*** Source information
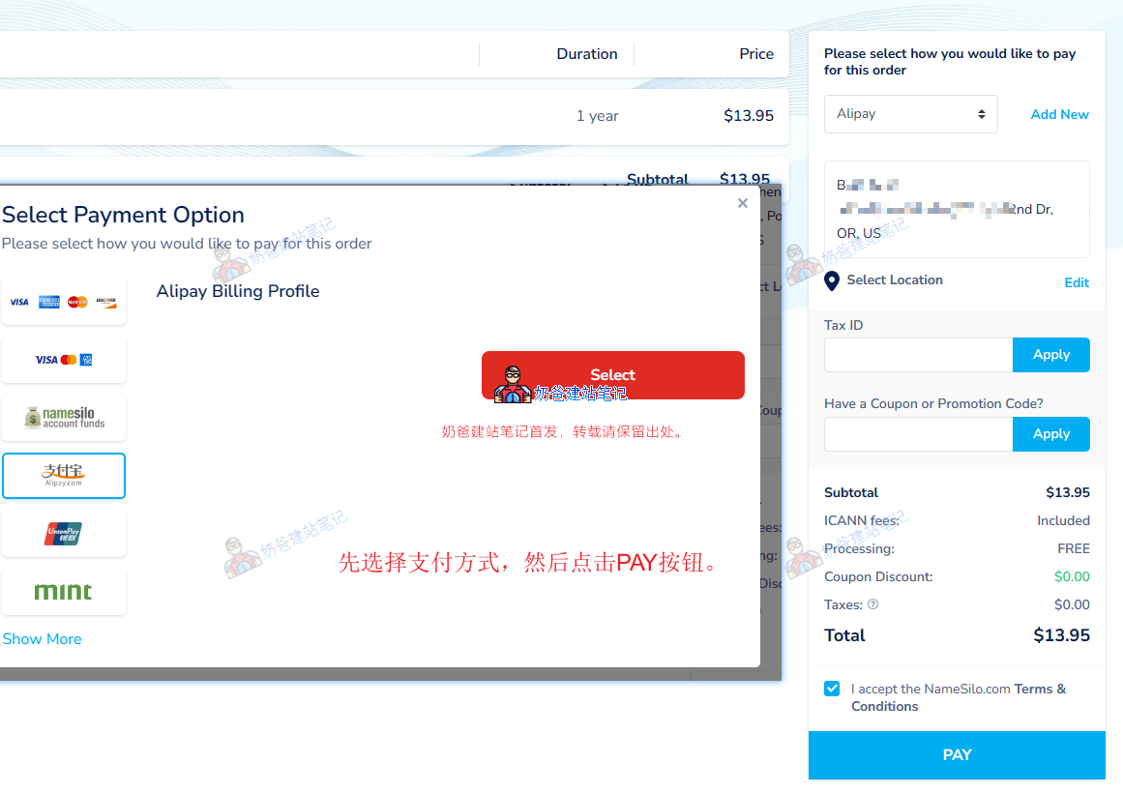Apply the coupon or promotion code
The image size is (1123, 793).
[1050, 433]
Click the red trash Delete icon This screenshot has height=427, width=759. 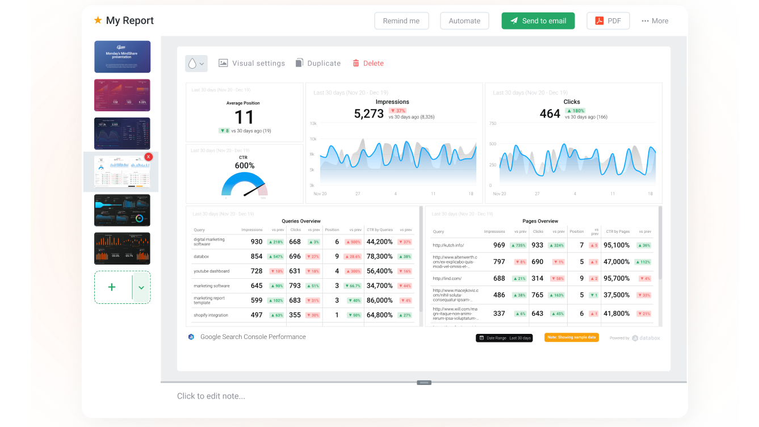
******
*** Source information
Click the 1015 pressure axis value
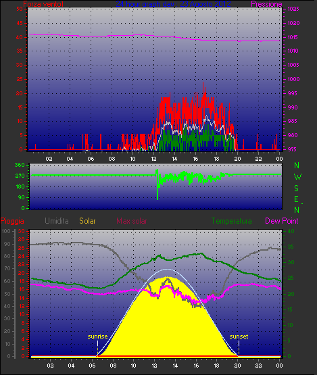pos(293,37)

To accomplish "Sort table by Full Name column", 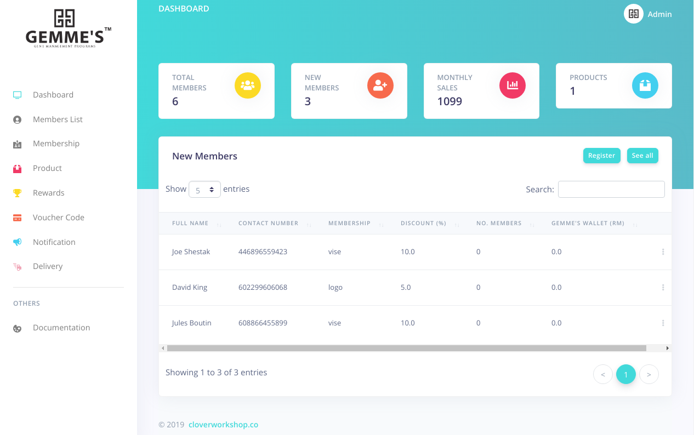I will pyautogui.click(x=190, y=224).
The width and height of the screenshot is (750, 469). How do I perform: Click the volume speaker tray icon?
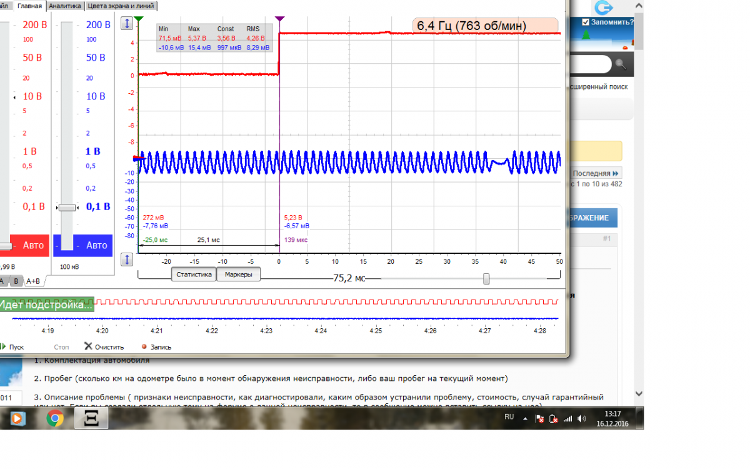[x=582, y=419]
******
*** Source information
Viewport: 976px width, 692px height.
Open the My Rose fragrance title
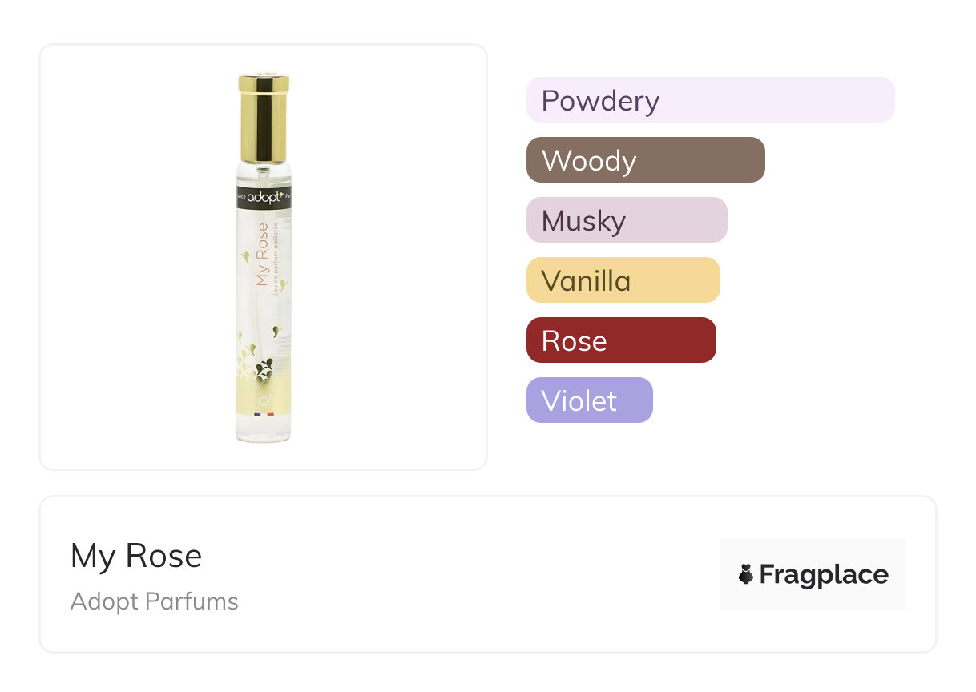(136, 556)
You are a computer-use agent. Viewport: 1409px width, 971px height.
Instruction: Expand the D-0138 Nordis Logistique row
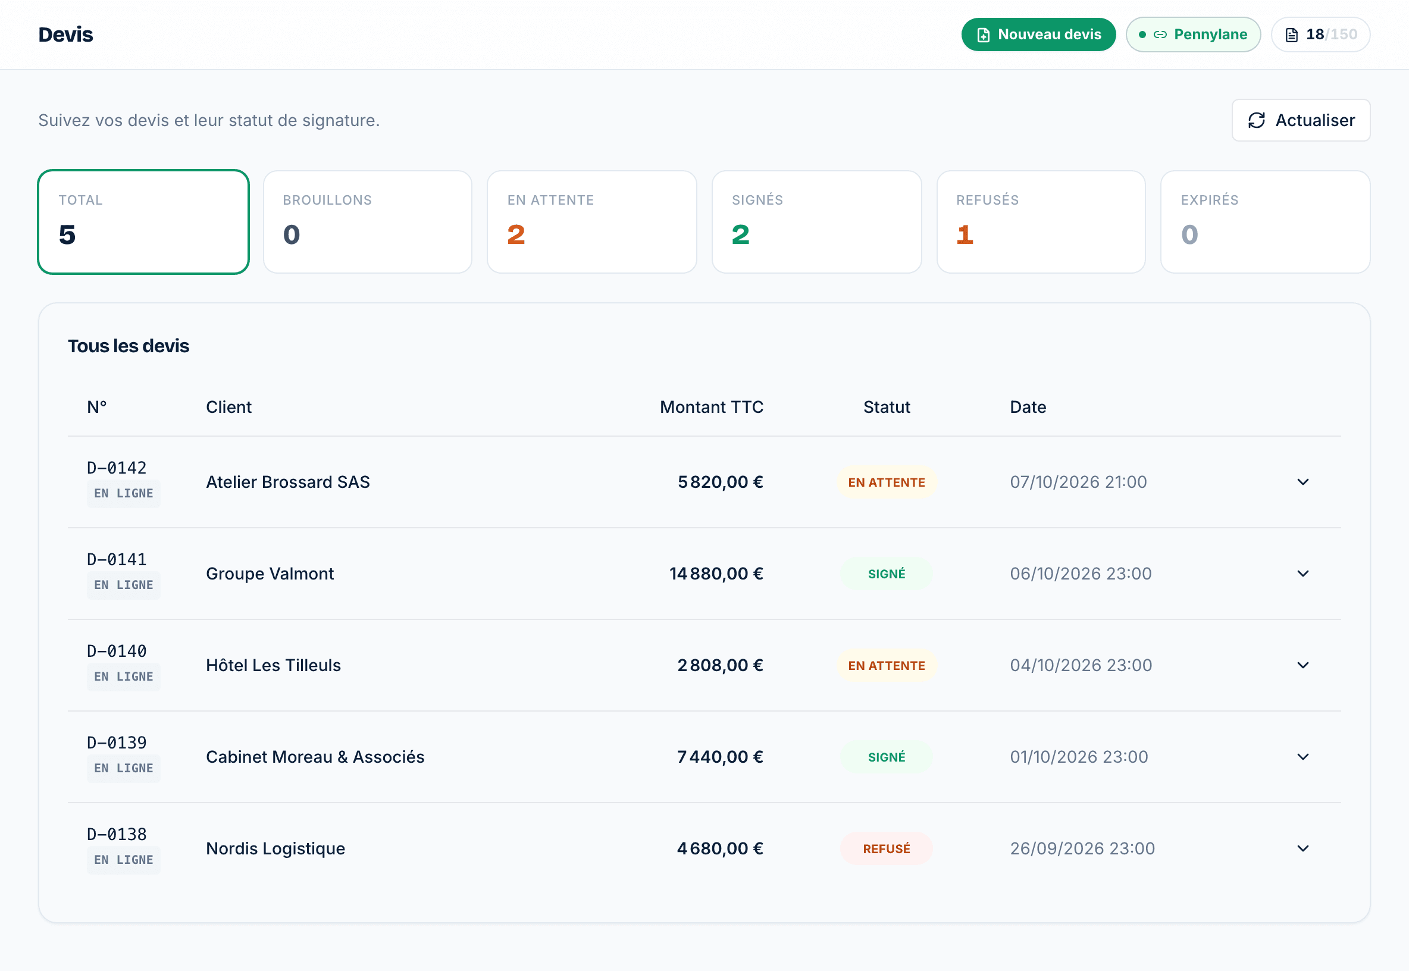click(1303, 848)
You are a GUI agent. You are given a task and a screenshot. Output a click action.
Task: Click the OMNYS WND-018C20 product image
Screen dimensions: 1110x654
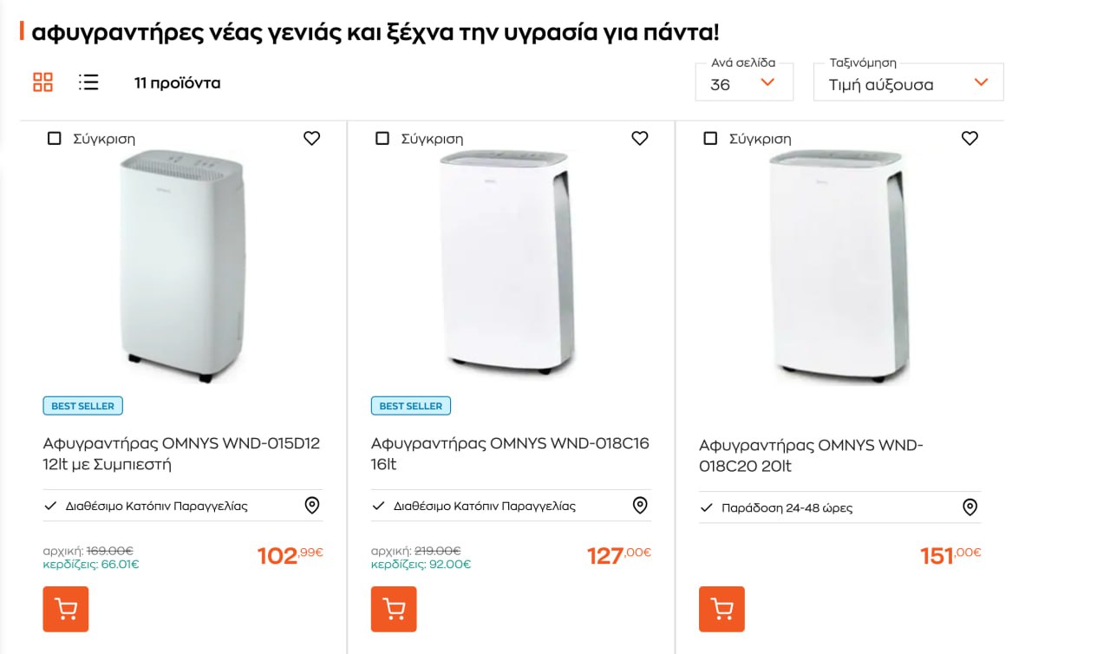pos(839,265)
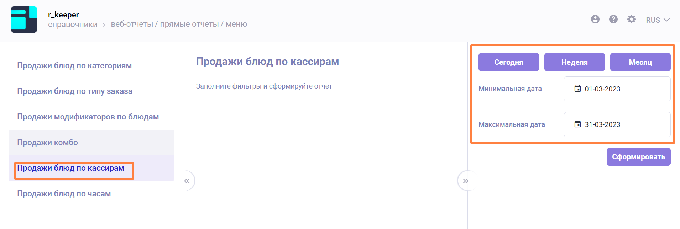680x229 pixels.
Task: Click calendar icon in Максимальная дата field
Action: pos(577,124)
******
■ **What the task requires**:
Whenever the word "agent" appears in a line of the listing, copy out that line.

■ **Answer for the task**:
You are a computer-use agent. Viewport: 1409px width, 971px height.
You are a GUI agent. You are given a task and a screenshot. Output a click action.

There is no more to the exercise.